12/11/2023
En este XXXII Domingo del Tiempo Ordinario las lecturas nos avisan de que nos acercamos cada vez más al final del Año Litúrgico, puesto que estas nos orientan hacia el final de la historia del mundo y la vuelta de Nuestro Señor, la vuelta gloriosa del Resucitado, es decir nos llevan al final de la historia, al final de los tiempos, nos enseñan a estar preparados para ese momento.
Una síntesis de las lecturas: La Sabiduría sale a nuestro encuentro, y se deja ver por los que la desean “quienes buscan la sabiduría la encuentran”. El salmista responde al deseo de Sabiduría, de dejarse encontrar y expresa con algunas imágenes de su deseo de relación personal y amorosa con Dios “Mi alma está sedienta de ti, Señor, Dios mío”. Pablo en la carta a los tesalonicenses nos habla de la suerte y el destino de los difuntos, nuestra vida no acaba muerte, no es nuestro destino final, sino que nuestro destino final es el con Cristo resucitado “Dios llevará con Él, por medio de Jesús, a los que ha muerto”. El en el Evangelio, Jesús no cuenta la una parábola, las diez vírgenes en la que nos invita a estar siempre preparados, pues no sabemos a qué hora llegará el Hijo del Hombre “velad, porque no sabéis el día ni la hora”
El libro de la Sabiduría, personifica a la sabiduría y la compara con una amiga o una esposa, con una mujer radiante y hermosa a la que el hombre justo ama, desea, y sale a su búsqueda, y la encuentra sentada en su puerta.
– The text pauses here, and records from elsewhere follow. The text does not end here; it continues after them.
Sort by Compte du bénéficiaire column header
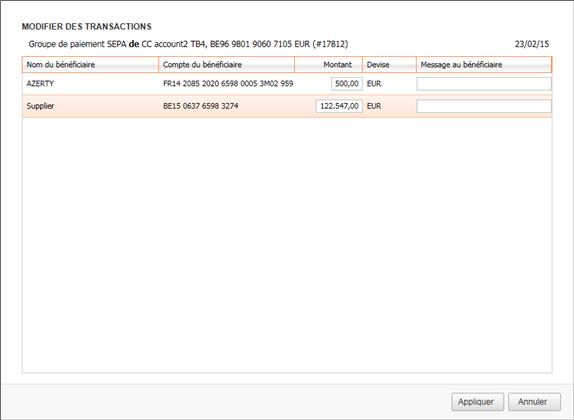Viewport: 574px width, 420px height. pos(227,65)
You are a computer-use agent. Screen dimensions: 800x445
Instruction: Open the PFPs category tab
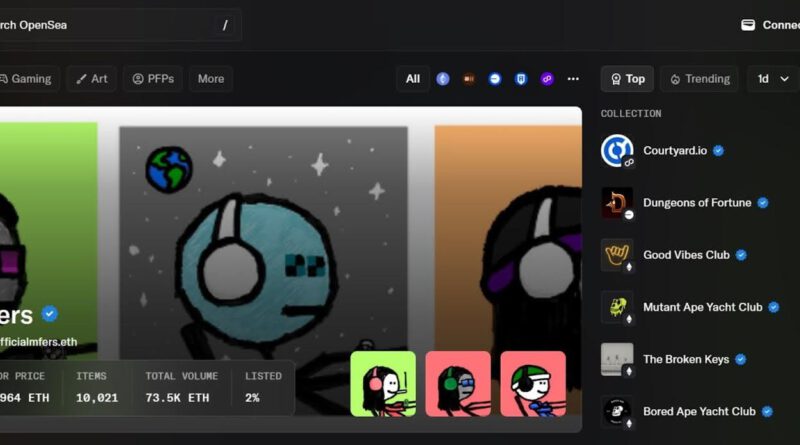click(153, 79)
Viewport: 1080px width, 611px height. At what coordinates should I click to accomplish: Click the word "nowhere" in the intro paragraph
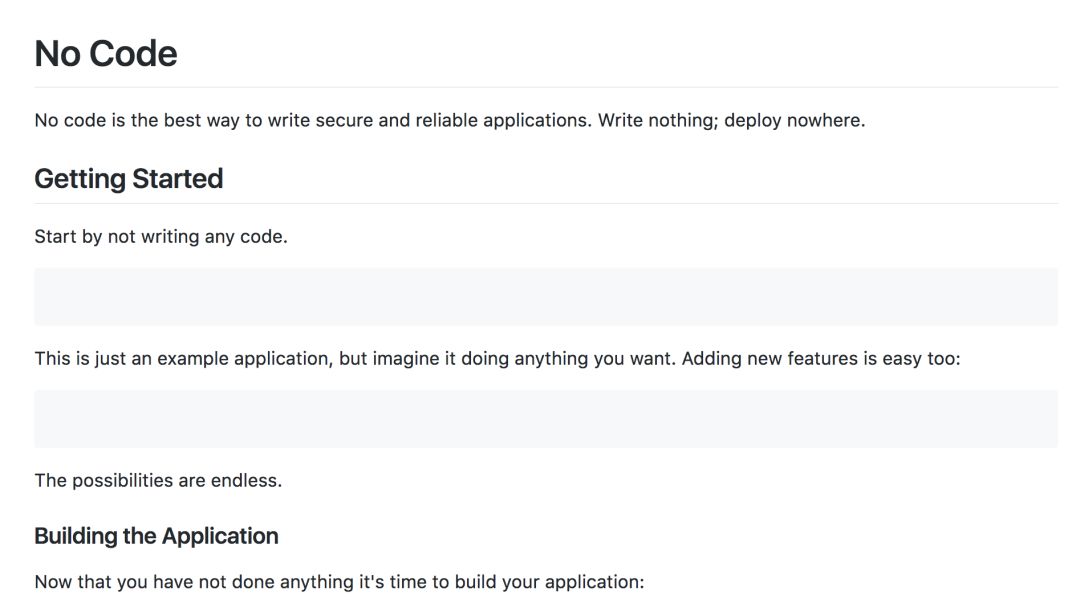pos(824,120)
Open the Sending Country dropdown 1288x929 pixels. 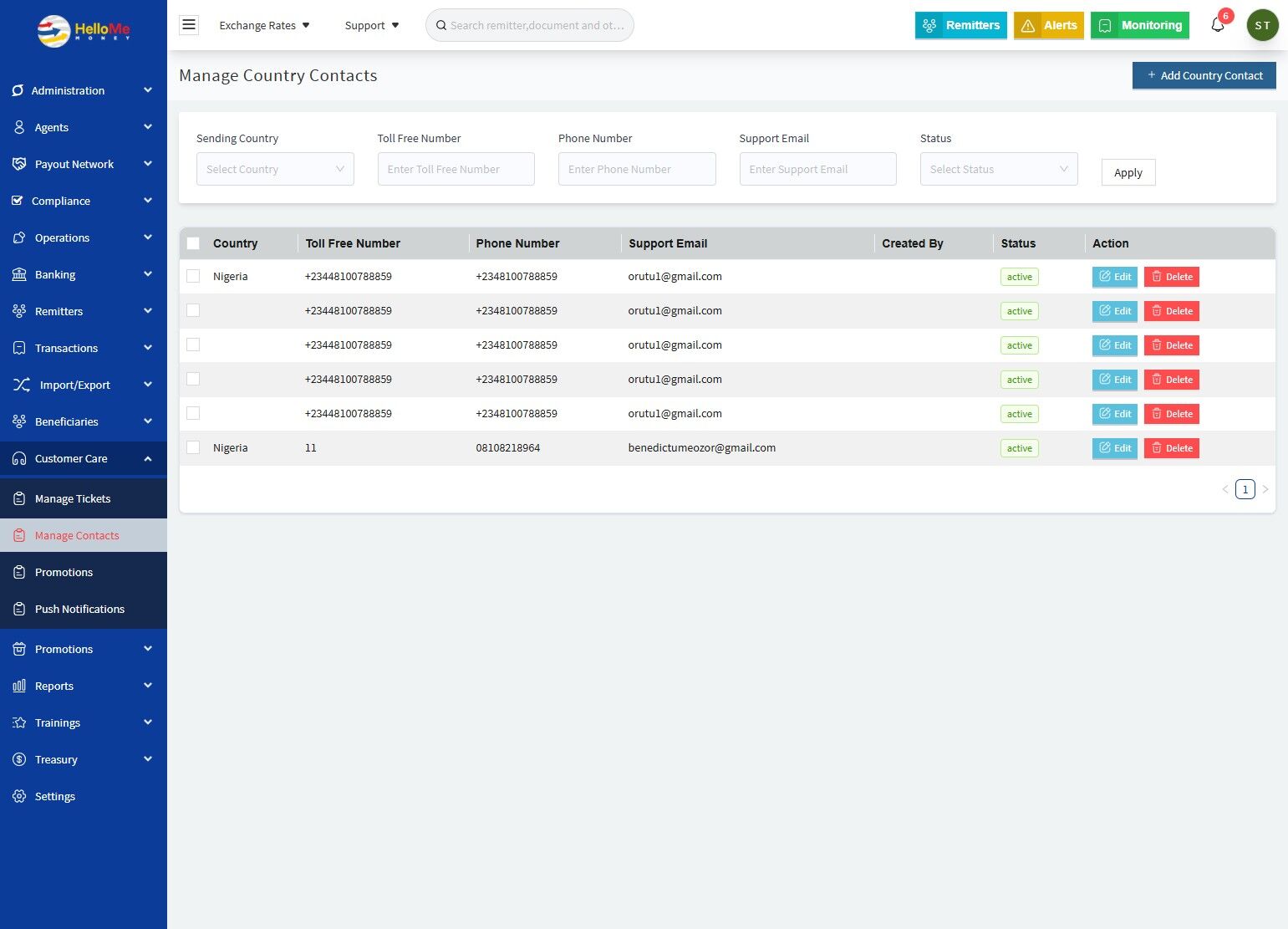(x=275, y=169)
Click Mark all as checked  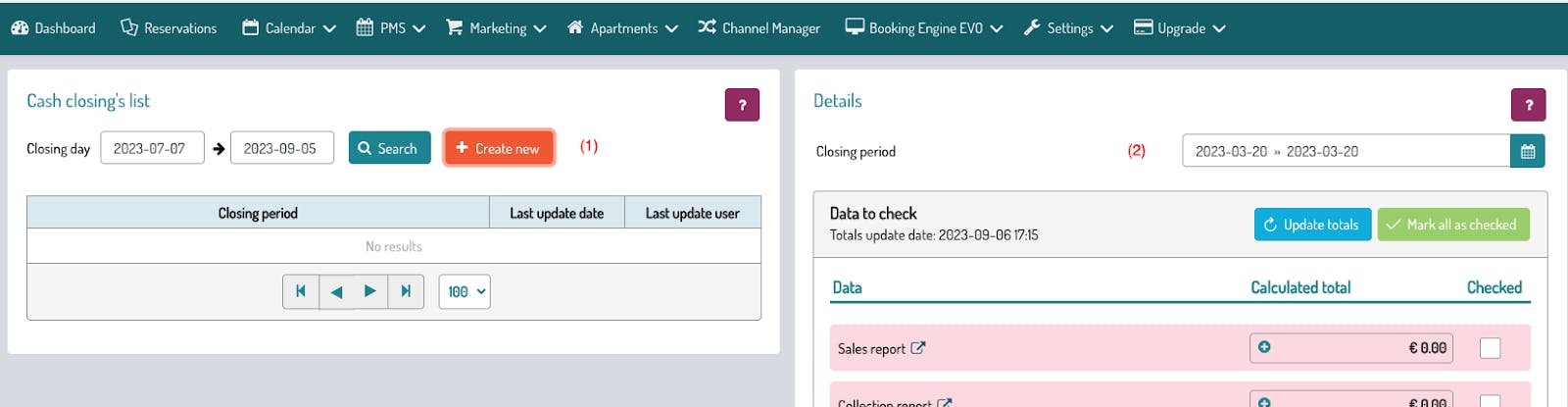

La lectura nos viene a decir es que Dios se deja hallar por quien lo busca, es más, Él sale a su encuentro como un buen padre con su hijo (el hijo pródigo o padre misericordioso) “ella misma va de un lado a otro buscando a los que son dignos de ella”. El comportamiento de Dios con el hombre es siempre el mismo, se da gratuitamente, es misericordioso y solícito, trata a todos con cariño. Al hombre se le pide disponibilidad, apertura y espera vigilante. Dios se hace el encontradizo con aquel que lo busca con corazón sincero y manifiesta su buena disposición para acoger su Palabra “Se adelanta en manifestarse a los que la desean”. Para el salmista Dios es toda fuente de sabiduría y felicidad “Tu gracia vale más que la vida, te alabarán mis labios”
En la segunda lectura, el apóstol Pablo ofrece una enseñanza catequética a los tesalonicenses acerca del destino de los difuntos y los eventos del fin del mundo. Se les insta a no estar tristes como aquellos que carecen de esperanza: «No os aflijáis como los que no tienen esperanza». El cristiano se distingue por su esperanza, ya que el hombre de fe es capaz de esperar. La esperanza cristiana encuentra su fundamento en la resurrección del Señor: «Creemos que Jesús murió y resucitó». Para el creyente, la vida no termina aquí, sino que tiene un futuro; Jesús nos reunirá y viviremos eternamente en comunión con Él.
Mateo en el Evangelio pone en boca de Jesús la parábola de las diez jóvenes, vírgenes o doncellas, cinco sabias y cinco necias “Se parecerá el reino de los cielos a diez vírgenes que tomaron sus lámparas y salieron al encuentro del esposo. Cinco de ellas eran necias y cinco eran prudentes”.Con ella nos quiere enseñar un doble propósito, primero mantener viva la certeza del retorno del Señor y segundo de cómo debemos estar debemos de vivir durante este tiempo de vigilia hasta la llegada del Señor. Los peligros que existen durante este periodo deben ser superados por los cristianos. Vivir con vigilante impaciencia y despreocupados de los afanes de este mundo, sería una evasión, vivir preocupados de los afanes del mundo, hasta despreocuparse de estar vigilante, sería una mundanización. Olvidarse Señor o no tener paciencia para esperar su vuelta es un riesgo, igual que relajarse y descuidar la actitud vigilante. No cuenta si la vuelta de Jesús es inminente o o se demora, sino el estar preparados. Cuando llegue el esposo sólo aquellos que tienen las lámparas con suficiente aceite entrarán con él en el banquete, en la boda, mientras los no preparados encontrarán la puerta cerrada y excluidos del Reino “Las que estaban preparadas entraron con él al banquete de bodas, y se cerró la puerta”
¿Nos encontrará el Señor, como a las vírgenes prudentes, al final de nuestros días preparados, o nos habremos despistados con las mundanidades? ¿Perseveramos y velamos, o creemos que el día y la hora nunca llegará?
Feliz domingo, día del Señor, y feliz semana.